Catarina Martins contesta que “o Bloco de Esquerda não se cansa”, reforçando que foi Costa que recusou acordo em 2019. Frisa também que o número de médicos prometido era o mesmo antes da pandemia e agora, devolvendo o  fracasso ao PS por faltarem médicos de família a um milhão de portugueses.

“O que eu não percebo, porque ao contrário de si nunca mudei de opinião sobre o caminho a fazer”, é a resistência do PS em promover a exclusividade dos médicos no SNS. “Preferiu fazer um braço de ferro, continuando o SNS a perder profissionais todos os dias”, censura.

O socialista responde “que o que foi impeditivo de um acordo no último ano foi a intenção do BE de minar a sustentabilidade futura da Segurança Social”.

Segundo Costa, o PS não pode aceitar a proposta do BE de acabar com o fator de sustentabilidade, pois implicaria “480 milhões de euros por ano de impacto na sustentabilidade da Segurança social, um rombo brutal". "Foi isso que nos impediu de chegar a acordo no Orçamento”, rebate.

Catarina Martins refuta os números apresentados por Costa e recorda que o Bloco propôs um regime de exclusividade facultativo e não obrigatório, embora quisesse impedir a acumulação no público e privado por parte de dirigentes. 

Relativamente à Segurança Social, a bloquista afirma que algumas pensões antecipadas continuam a ter um duplo corte — “um número residual”, de 15% e depois de 0,5% por cada mês que anteciparam. Segundo as contas da coordenadora do BE, em 2020 só pediram estas pensões 10 mil pensionistas, o que custaria 16 milhões. 

Já o líder do PS diz que 180 mil pessoas podiam beneficiar com o fim do factor de sustentabilidade. “Bastava um terço, para que o custo anual fosse de 480 milhões de euros por ano”, insiste no mesmo número que Catarina Martins desmente.

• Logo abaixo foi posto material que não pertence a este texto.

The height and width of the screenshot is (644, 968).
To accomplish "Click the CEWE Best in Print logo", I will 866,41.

“É a sustentabilidade que dá garantias aos pensionistas de hoje e de amanhã. Se minarmos a confiança no futuro da Segurança Social, ganha a direita que propõe um sistema misto e vem dizer que o Estado não tem capacidade de garantir a sustentabilidade”, defende.

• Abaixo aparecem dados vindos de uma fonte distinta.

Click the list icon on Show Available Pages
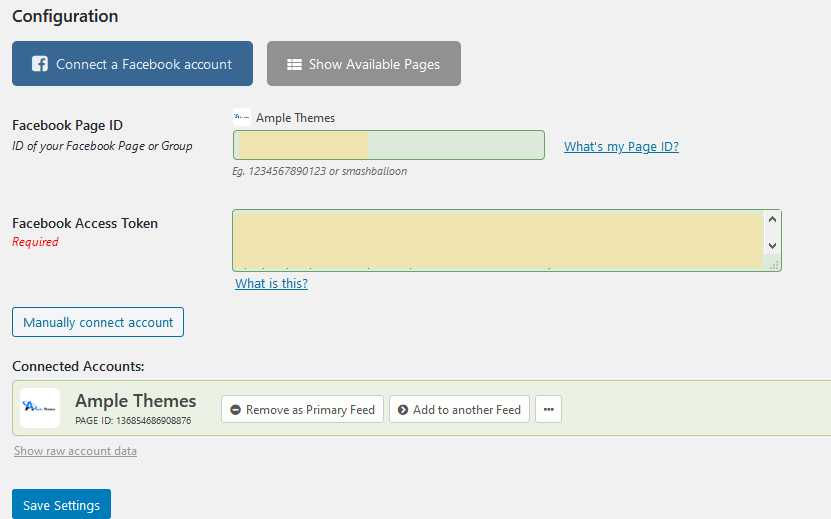 click(295, 64)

Lançado o tema das leis laborais, Catarina acusa Costa de ter “uma posição e depois outra, o que dificulta” o trabalho do BE.

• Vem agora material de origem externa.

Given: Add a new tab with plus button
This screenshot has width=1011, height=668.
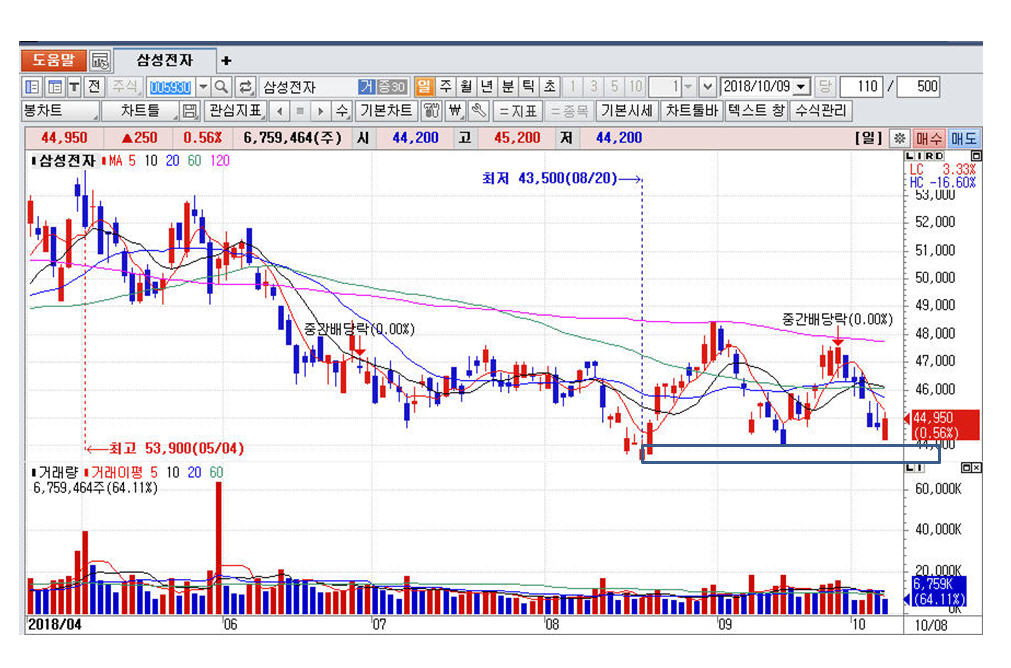Looking at the screenshot, I should (226, 61).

Por seu lado, Costa precisa que há muitas normas que foram aprovadas e que a agenda do trabalho digno não foi aprovada, uma vez mais, por causa do chumbo do Orçamento para este ano.

E continua dizendo que o BE “propõe a emissão de dívida pública para fazer a nacionalização da ANA, da EDP, da REN, dos CTT e da Galp. Pelo valor de hoje, o que o BE propõe é agravar a dívida pública em 14,5% para fazer uma bravata ideológica”.  

O BE “tem agora uma versão light e em vez de falar em nacionalizar fala em desprivatizar”, instiga.

“Talvez o PS ache normal que seja o Estado chinês a mandar na energia em Portugal ou os CTT serem completamente destruídos”, contrapõe Catarina Martins. E insiste: “Bem sei que agora vem exigir a maioria absoluta, mas não vai ter. Precisamos de construir soluções a começar pela Saúde e pelo Trabalho”.

Questionada sobre se se demitirá caso o BE obtenha um mau resultado no dia 30, a bloquista contorna a pergunta, dizendo que o partido "é muito humilde nas eleições" e terá o resultado que tiver.

A fechar o debate, António Costa, que responde à mesma pergunta, garante que sai se perder as eleições, “porque isso significa um voto de desconfiança dos portugueses”.

“Não faço chantagem, não sou o professor Cavaco, ele é que disse ‘se não me derem a maioria absoluta vou embora’. O que me compete dizer é que, nestas condições, com partidos como o BE, precisamos de uma solução de estabilidade que o Bloco não oferece”, termina, insistindo que "não é responsável tentar passar de levezinho um compromisso que assume emitir 30 mil milhões de euros de dívida pública, para a bravata ideológica” das desprivatizações.